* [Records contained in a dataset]
● ● ● ● ● ● ●

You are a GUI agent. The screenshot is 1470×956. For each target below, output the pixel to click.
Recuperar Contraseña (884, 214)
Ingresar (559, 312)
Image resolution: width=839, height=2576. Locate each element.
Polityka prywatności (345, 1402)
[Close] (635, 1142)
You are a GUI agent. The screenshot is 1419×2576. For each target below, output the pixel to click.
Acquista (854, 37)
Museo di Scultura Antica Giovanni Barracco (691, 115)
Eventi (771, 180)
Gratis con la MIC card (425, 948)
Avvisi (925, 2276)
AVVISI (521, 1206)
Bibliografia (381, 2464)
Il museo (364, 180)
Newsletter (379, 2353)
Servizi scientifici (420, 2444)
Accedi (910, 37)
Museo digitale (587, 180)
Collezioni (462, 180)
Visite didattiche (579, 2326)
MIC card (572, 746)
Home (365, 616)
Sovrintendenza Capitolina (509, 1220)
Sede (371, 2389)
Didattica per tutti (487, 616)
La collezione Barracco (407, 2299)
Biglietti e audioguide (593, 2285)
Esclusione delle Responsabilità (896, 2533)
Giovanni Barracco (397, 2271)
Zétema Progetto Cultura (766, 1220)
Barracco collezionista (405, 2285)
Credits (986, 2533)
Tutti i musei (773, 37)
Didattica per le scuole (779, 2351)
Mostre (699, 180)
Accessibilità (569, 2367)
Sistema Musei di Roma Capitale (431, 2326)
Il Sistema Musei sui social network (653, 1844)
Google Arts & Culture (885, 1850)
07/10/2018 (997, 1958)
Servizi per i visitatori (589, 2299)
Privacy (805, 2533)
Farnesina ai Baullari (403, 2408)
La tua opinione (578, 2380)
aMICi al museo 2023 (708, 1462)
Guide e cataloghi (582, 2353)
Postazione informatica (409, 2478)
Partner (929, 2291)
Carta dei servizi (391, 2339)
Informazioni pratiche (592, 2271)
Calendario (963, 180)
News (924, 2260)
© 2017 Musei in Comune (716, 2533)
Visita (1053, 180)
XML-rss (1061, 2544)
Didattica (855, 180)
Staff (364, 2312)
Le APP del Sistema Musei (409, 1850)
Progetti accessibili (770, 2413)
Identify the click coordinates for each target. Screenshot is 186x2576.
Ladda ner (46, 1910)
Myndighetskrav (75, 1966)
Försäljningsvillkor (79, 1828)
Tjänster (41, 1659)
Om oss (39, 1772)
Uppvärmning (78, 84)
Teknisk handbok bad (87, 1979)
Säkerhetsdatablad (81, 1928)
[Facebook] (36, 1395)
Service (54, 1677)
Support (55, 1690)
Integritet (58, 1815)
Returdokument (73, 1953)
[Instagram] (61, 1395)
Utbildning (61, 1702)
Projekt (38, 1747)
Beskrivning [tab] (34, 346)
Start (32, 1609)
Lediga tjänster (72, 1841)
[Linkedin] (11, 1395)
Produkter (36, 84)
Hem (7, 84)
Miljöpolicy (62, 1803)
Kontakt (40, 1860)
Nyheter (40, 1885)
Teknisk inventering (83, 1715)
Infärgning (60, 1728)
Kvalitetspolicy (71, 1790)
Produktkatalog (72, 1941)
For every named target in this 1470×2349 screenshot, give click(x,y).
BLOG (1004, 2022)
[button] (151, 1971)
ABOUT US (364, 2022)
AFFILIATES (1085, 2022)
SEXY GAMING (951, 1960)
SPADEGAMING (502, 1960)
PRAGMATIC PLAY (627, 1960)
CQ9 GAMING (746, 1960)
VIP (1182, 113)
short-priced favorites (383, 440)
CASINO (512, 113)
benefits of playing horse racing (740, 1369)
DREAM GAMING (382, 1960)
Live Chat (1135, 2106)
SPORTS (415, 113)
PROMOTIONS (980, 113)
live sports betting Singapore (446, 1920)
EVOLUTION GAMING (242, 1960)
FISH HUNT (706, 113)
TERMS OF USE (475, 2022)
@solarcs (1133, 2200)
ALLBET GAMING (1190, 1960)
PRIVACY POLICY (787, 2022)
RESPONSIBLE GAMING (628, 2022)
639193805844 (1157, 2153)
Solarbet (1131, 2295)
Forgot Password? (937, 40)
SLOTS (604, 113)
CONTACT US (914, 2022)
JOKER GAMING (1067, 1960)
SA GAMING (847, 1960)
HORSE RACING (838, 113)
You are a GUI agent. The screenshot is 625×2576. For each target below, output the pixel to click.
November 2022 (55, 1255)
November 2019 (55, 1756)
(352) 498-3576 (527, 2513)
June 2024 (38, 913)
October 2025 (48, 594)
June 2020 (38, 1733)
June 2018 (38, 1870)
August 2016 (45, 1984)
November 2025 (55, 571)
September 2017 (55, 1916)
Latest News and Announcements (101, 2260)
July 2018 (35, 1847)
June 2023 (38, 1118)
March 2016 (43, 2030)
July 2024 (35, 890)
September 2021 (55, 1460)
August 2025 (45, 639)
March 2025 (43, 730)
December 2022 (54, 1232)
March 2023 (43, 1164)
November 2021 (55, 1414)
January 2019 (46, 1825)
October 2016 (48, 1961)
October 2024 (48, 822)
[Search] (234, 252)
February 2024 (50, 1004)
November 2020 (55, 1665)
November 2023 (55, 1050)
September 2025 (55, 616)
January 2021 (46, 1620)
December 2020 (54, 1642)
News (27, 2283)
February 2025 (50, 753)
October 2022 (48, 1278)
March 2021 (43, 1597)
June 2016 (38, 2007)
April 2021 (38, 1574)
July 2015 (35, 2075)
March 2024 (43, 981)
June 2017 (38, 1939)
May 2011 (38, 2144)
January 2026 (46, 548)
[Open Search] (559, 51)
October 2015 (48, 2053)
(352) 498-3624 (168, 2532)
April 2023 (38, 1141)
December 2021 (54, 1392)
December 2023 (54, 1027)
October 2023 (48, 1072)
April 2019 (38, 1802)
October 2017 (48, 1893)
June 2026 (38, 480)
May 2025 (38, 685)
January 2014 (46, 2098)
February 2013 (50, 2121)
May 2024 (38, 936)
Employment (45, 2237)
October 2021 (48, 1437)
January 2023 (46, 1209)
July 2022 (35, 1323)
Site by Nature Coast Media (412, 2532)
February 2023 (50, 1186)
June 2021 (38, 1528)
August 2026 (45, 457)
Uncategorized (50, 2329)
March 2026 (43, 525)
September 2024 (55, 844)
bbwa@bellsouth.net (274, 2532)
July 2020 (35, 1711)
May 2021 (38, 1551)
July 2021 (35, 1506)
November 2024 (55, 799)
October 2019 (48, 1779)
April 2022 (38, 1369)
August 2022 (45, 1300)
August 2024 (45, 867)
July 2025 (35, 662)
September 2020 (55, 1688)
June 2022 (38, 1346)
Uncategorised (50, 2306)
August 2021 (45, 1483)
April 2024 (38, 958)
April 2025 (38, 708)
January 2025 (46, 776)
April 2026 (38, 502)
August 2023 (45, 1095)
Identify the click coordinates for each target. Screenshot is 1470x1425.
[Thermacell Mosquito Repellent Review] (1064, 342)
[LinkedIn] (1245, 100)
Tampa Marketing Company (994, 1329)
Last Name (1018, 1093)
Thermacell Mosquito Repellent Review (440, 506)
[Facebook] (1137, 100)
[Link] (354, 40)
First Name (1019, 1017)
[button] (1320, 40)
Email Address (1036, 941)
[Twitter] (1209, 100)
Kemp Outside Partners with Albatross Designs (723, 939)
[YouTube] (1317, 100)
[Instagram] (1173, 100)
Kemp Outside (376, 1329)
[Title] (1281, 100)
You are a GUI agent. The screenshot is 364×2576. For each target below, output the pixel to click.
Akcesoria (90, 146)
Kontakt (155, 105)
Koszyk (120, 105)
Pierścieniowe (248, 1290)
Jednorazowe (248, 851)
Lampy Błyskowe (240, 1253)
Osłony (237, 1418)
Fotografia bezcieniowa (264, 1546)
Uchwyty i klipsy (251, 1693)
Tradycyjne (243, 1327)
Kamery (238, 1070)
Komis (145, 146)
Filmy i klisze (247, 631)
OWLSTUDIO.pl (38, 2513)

● ● ● ● ● ● ●

* [What to do] Leave out every line above except those from the line with "June 2016 (38, 2007)" up to and including the line with "Employment (45, 2237)", and copy those exactly.

* [Solution for this problem]
June 2016 (38, 2007)
April 2021 (38, 1574)
July 2015 (35, 2075)
March 2024 (43, 981)
June 2017 (38, 1939)
May 2011 (38, 2144)
January 2026 (46, 548)
[Open Search] (559, 51)
October 2015 (48, 2053)
(352) 498-3624 (168, 2532)
April 2023 (38, 1141)
December 2021 (54, 1392)
December 2023 (54, 1027)
October 2023 (48, 1072)
April 2019 (38, 1802)
October 2017 (48, 1893)
June 2026 (38, 480)
May 2025 (38, 685)
January 2014 (46, 2098)
February 2013 (50, 2121)
May 2024 (38, 936)
Employment (45, 2237)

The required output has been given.